DESCRIPTION OF THE TASK: The copy should run from the line containing "Open the Academics menu" through the last line of the entries below, exactly as written, with pictures omitted.

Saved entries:
--

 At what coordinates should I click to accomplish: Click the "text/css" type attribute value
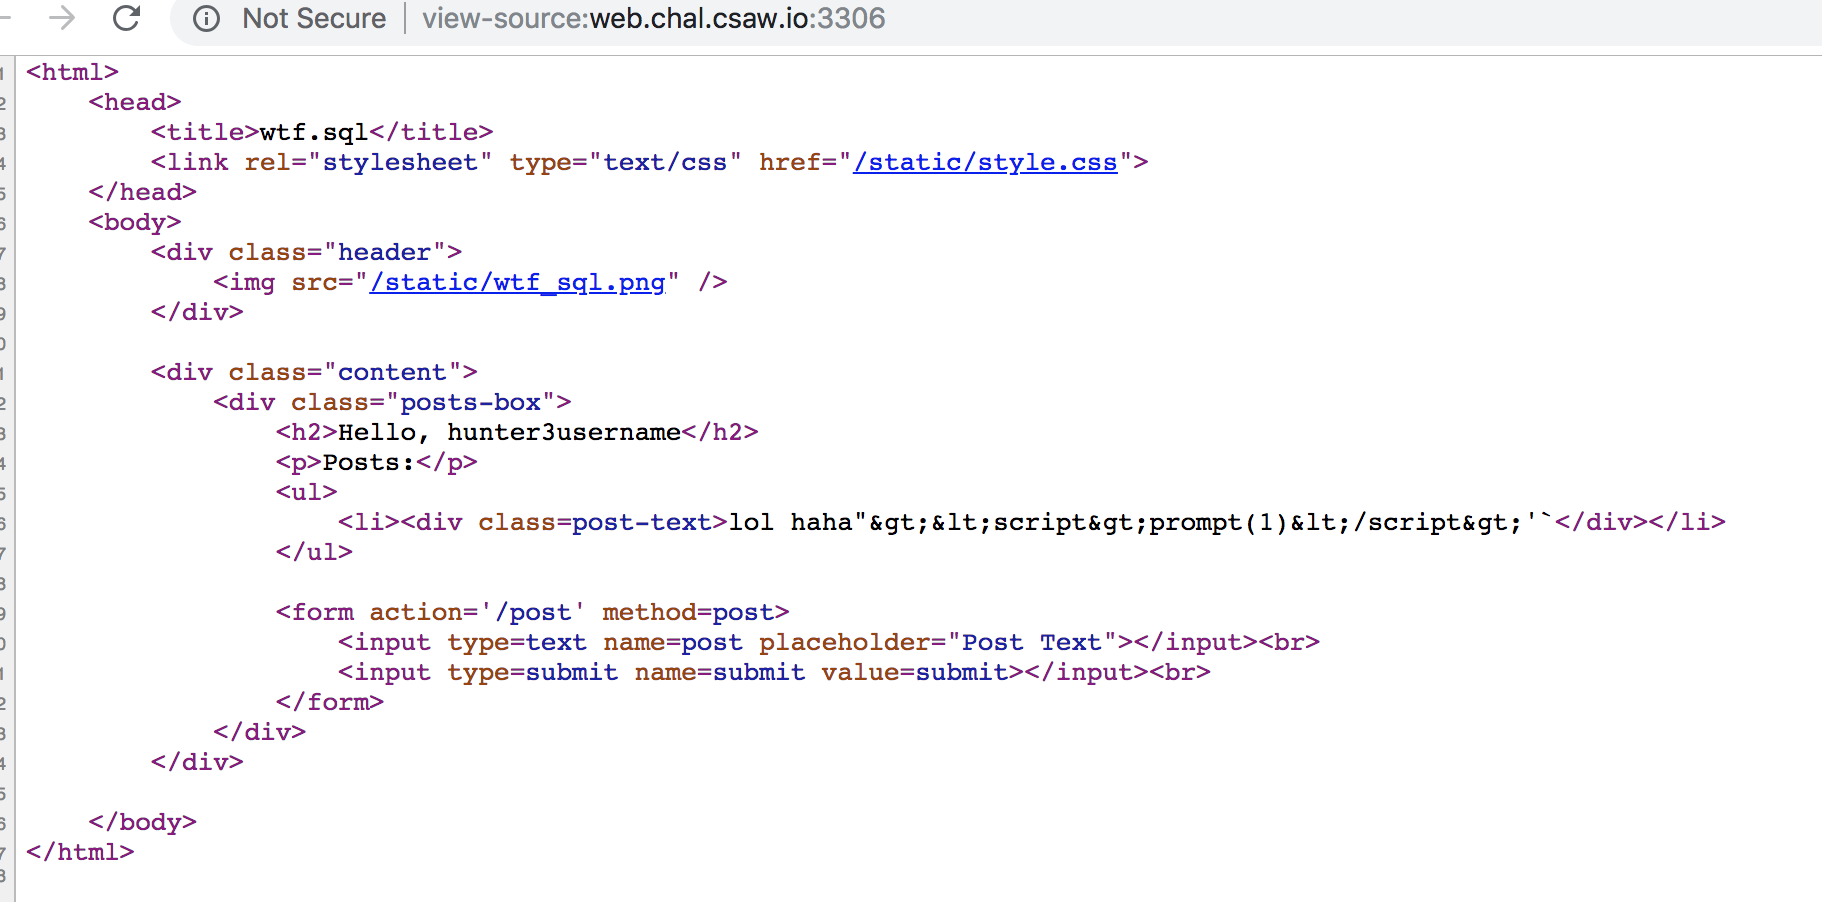pos(664,162)
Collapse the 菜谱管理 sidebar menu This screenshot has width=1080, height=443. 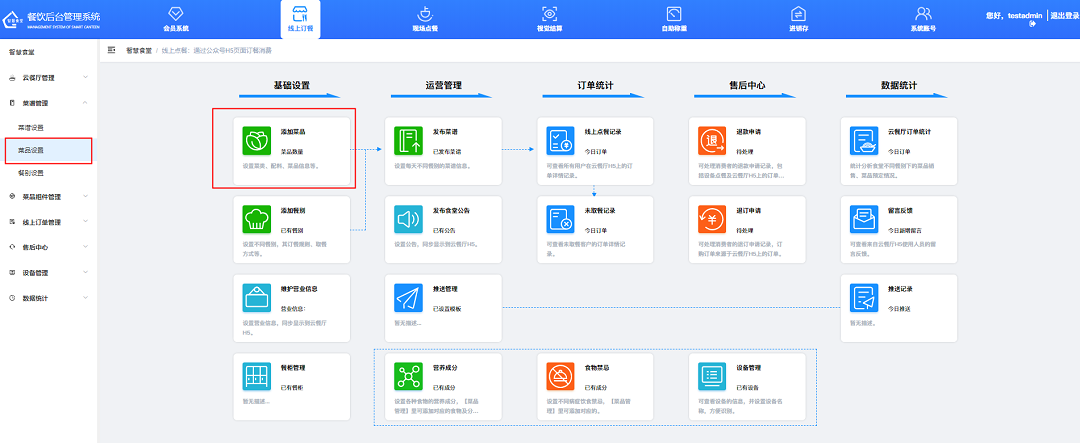[48, 102]
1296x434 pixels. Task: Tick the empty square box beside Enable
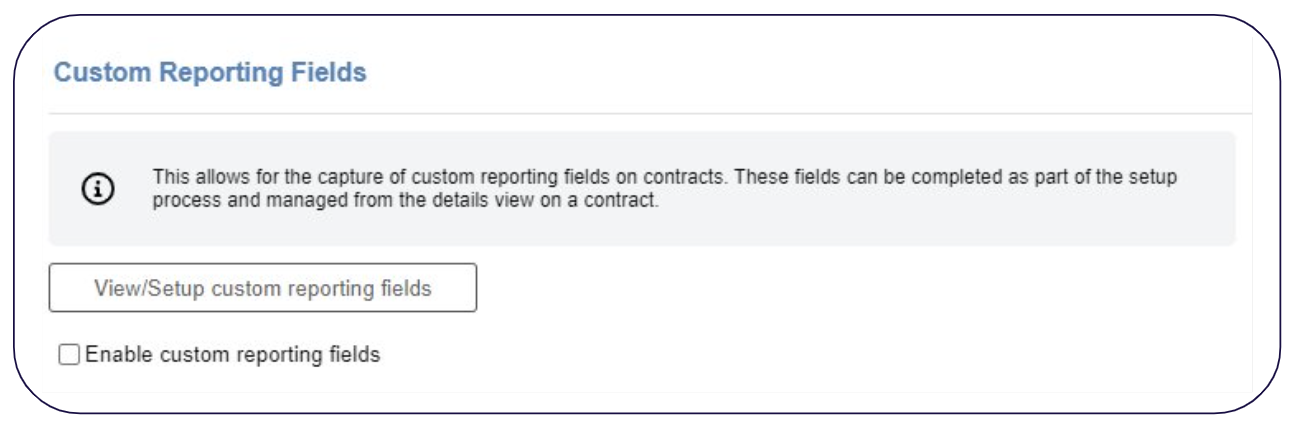click(x=67, y=354)
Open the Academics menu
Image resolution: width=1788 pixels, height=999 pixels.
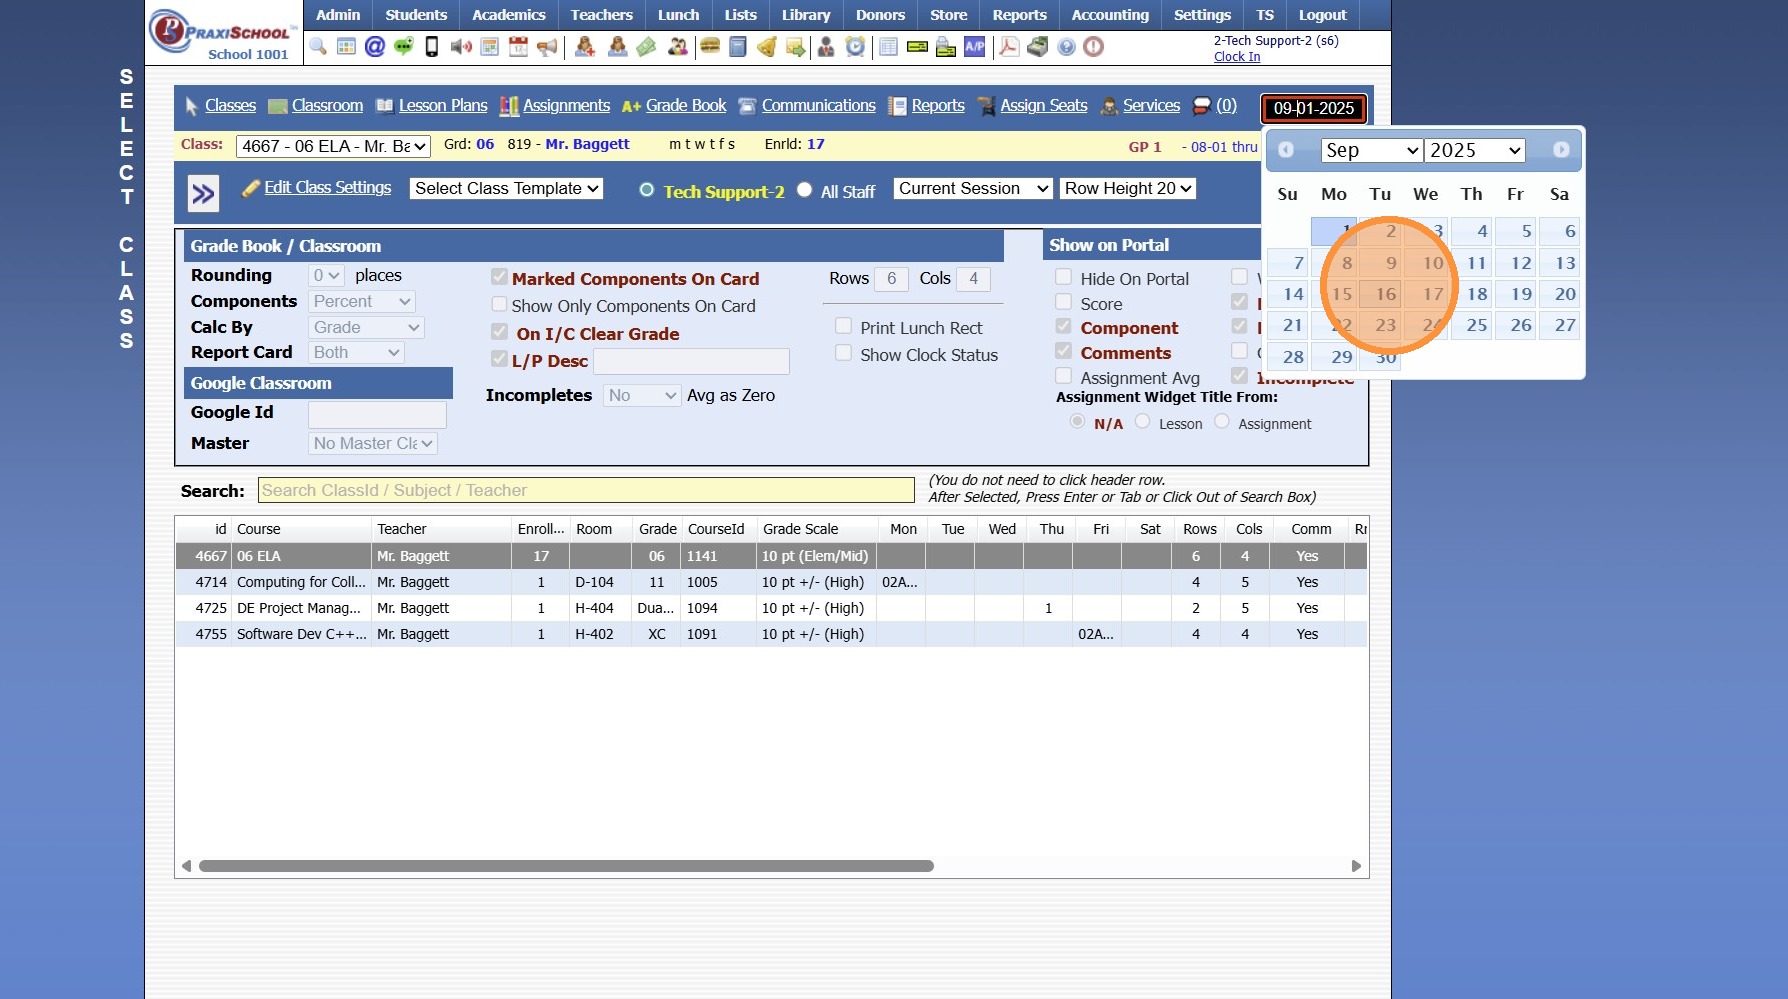pyautogui.click(x=508, y=15)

--

YOUR RESPONSE:
Open the Academics menu
Image resolution: width=1788 pixels, height=999 pixels.
pyautogui.click(x=508, y=15)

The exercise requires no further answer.